▶ _TASK BRIEF_: Copy each of the records below word for word, and leave the pictures out.

━━━━━ SUPPLIED ENTRIES ━━━━━

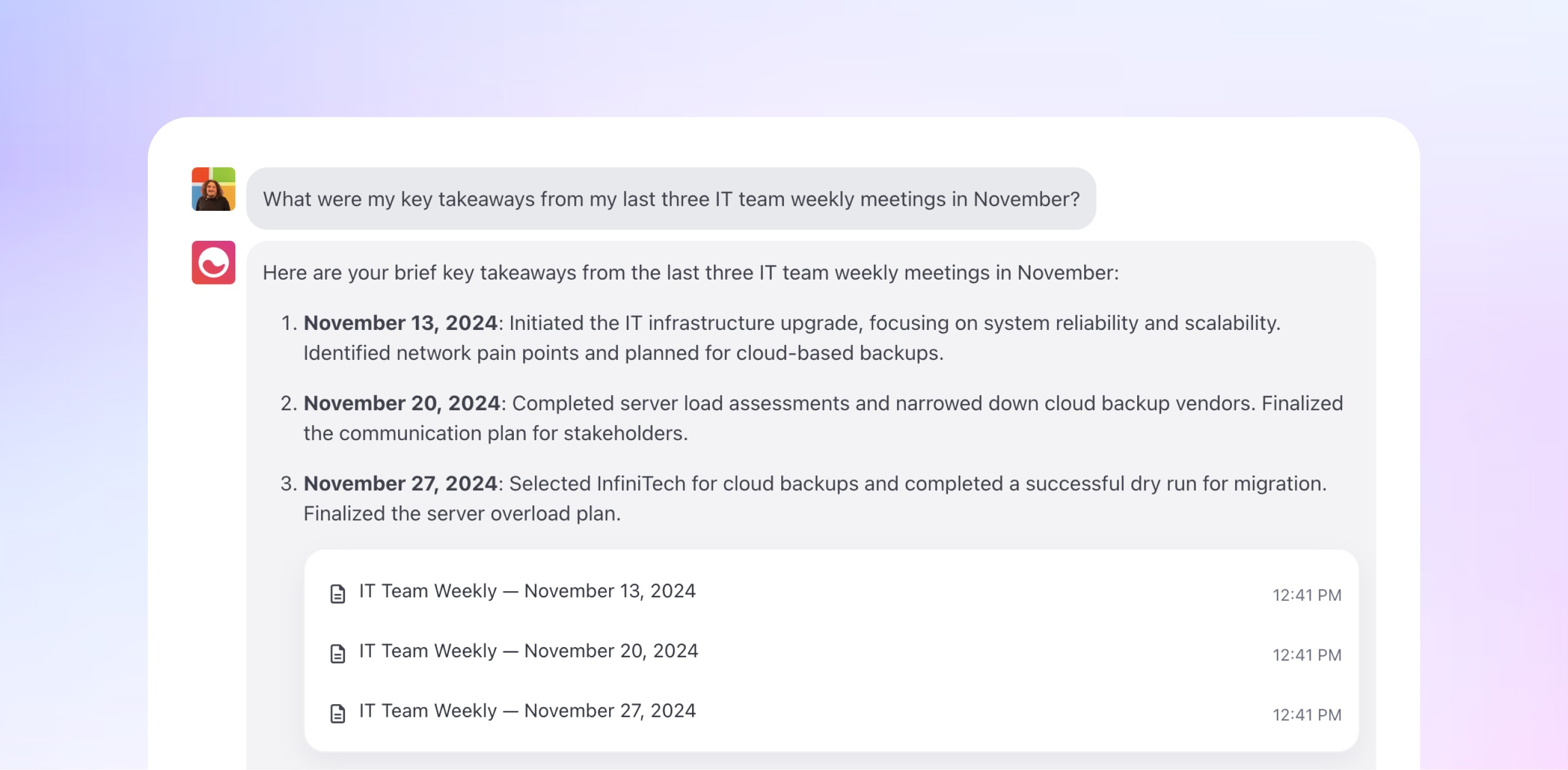Click the bold November 20, 2024 heading
Screen dimensions: 1568x770
[x=402, y=403]
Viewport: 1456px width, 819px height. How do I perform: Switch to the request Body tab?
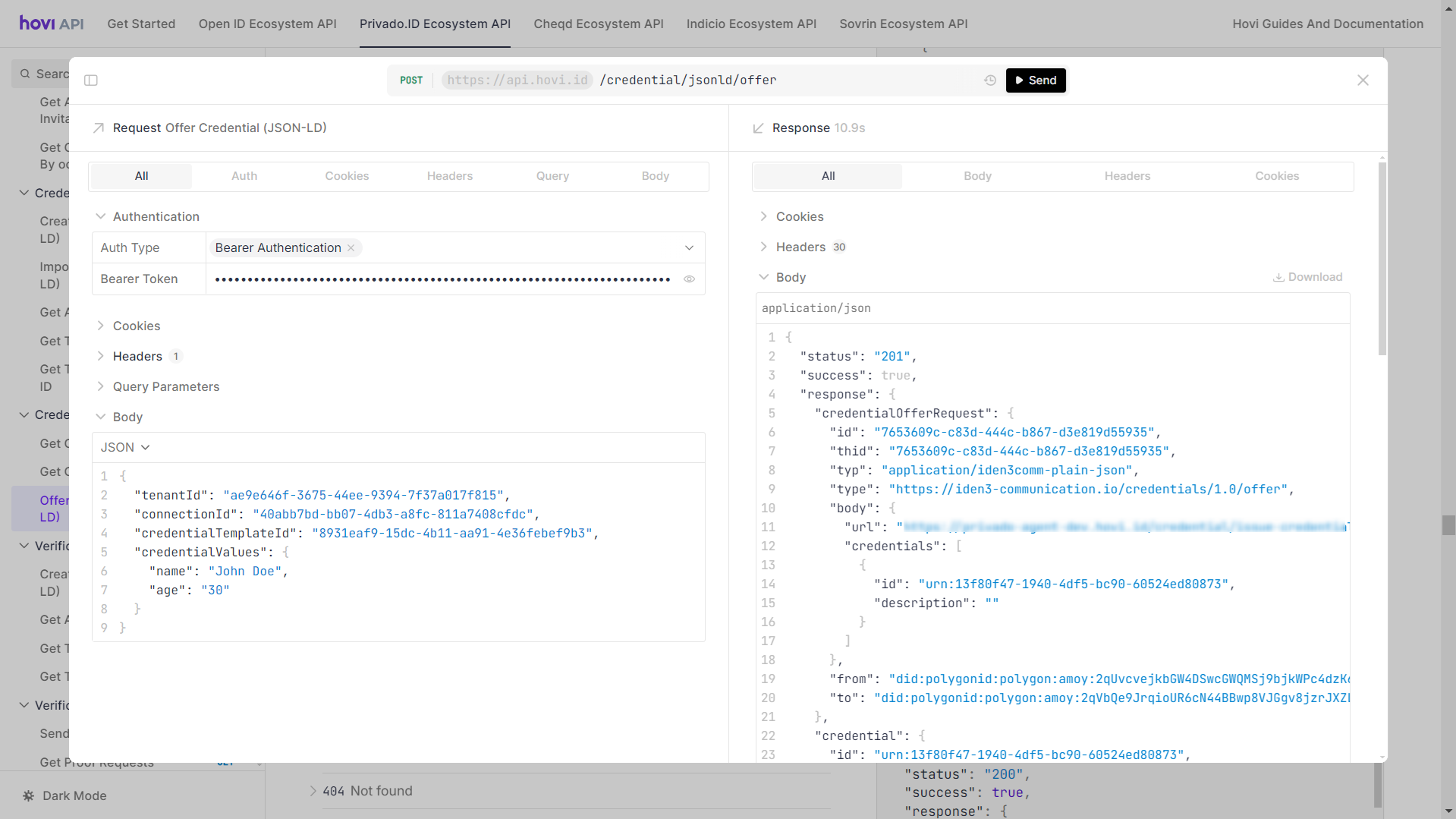[655, 176]
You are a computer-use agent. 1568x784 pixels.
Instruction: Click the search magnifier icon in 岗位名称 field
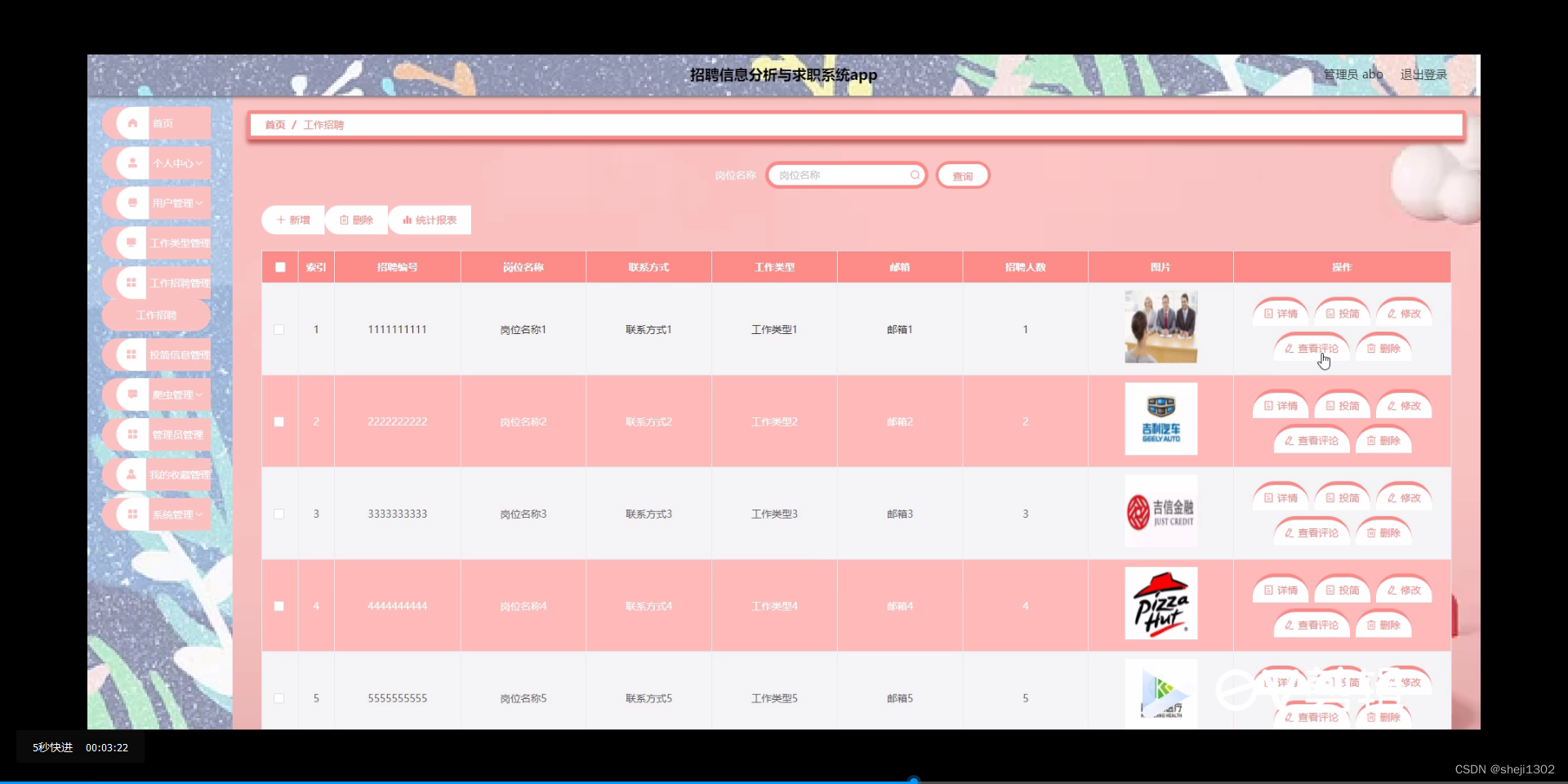915,175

━━━━━

▶ _EXERCISE RESULT_:
Click the bold November 20, 2024 heading
Screen dimensions: 1568x770
[x=402, y=403]
Viewport: 1456px width, 819px height. How do I perform: Switch to the request Body tab?
[655, 176]
You are a computer-use agent. 1568x784 pixels.
Instruction: Click the search magnifier icon in 岗位名称 field
915,175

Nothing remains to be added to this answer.